RECORD LIST>
⟨

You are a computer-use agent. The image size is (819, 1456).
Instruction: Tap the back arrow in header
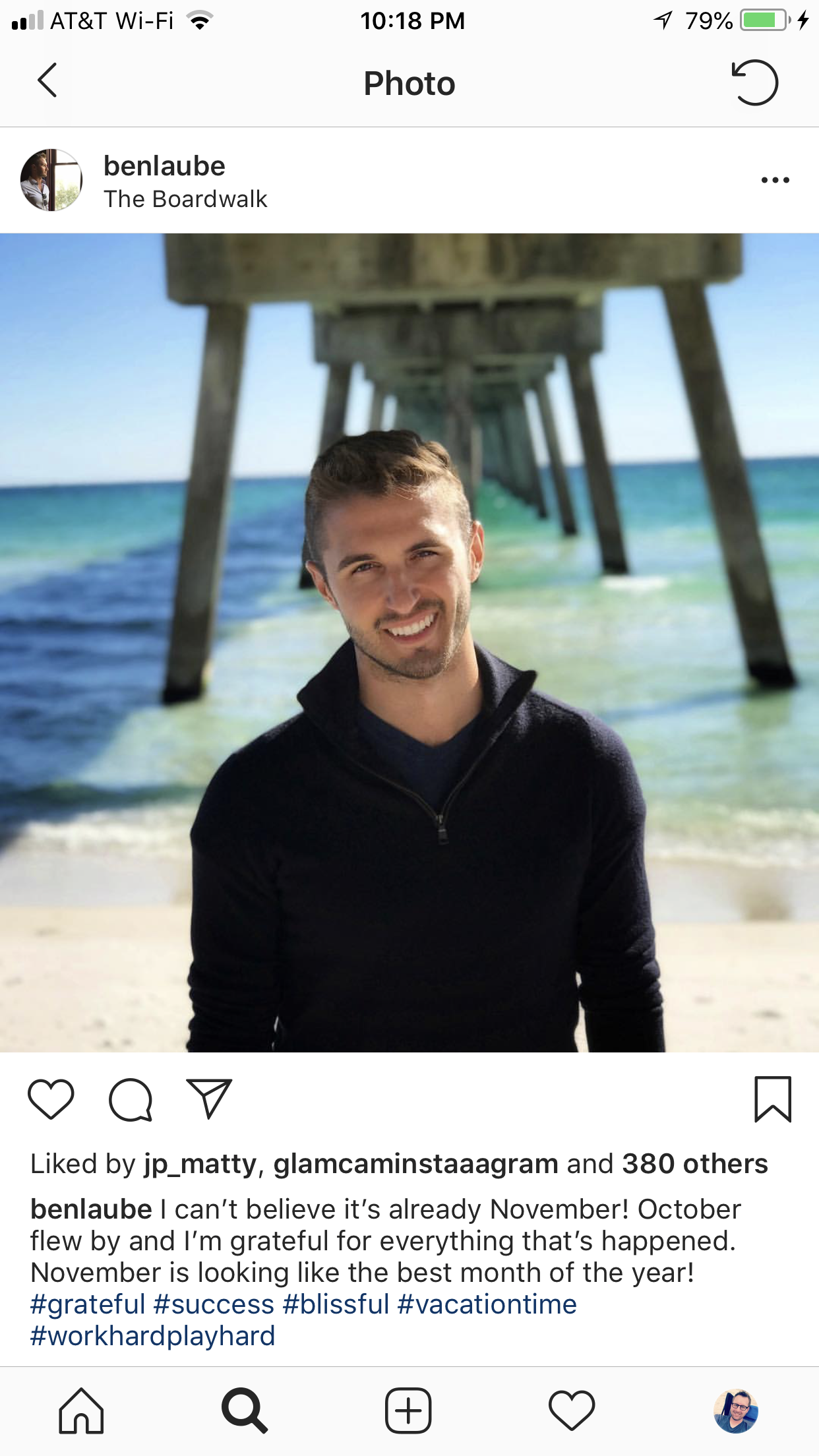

⟩
⟨

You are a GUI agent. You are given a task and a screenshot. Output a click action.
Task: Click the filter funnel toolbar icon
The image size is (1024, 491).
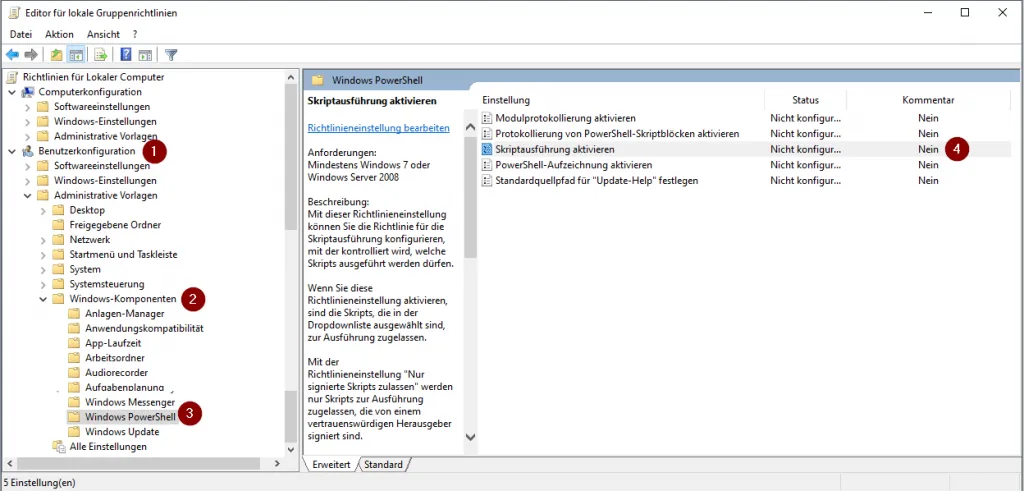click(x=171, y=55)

⟩
⟨

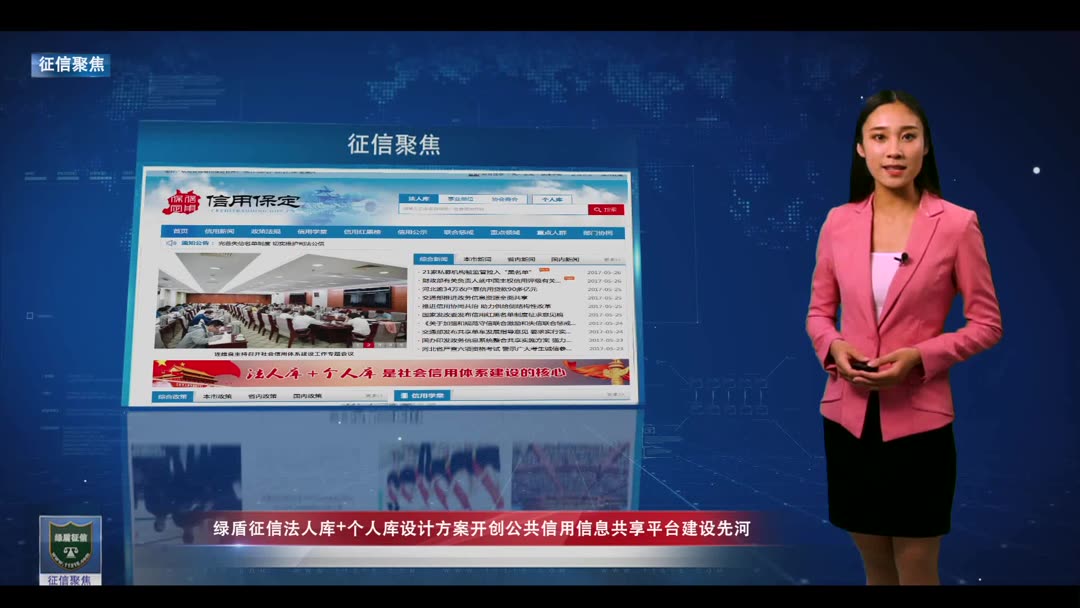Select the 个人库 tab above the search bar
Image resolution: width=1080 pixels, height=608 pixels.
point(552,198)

⟩

WHAT YOU SHOULD DO>
Return the material from the line containing "Select the 个人库 tab above the search bar" through the line containing "point(552,198)", including both of those lines, word for word and without the pictures.

FINAL RESULT>
Select the 个人库 tab above the search bar
Image resolution: width=1080 pixels, height=608 pixels.
point(552,198)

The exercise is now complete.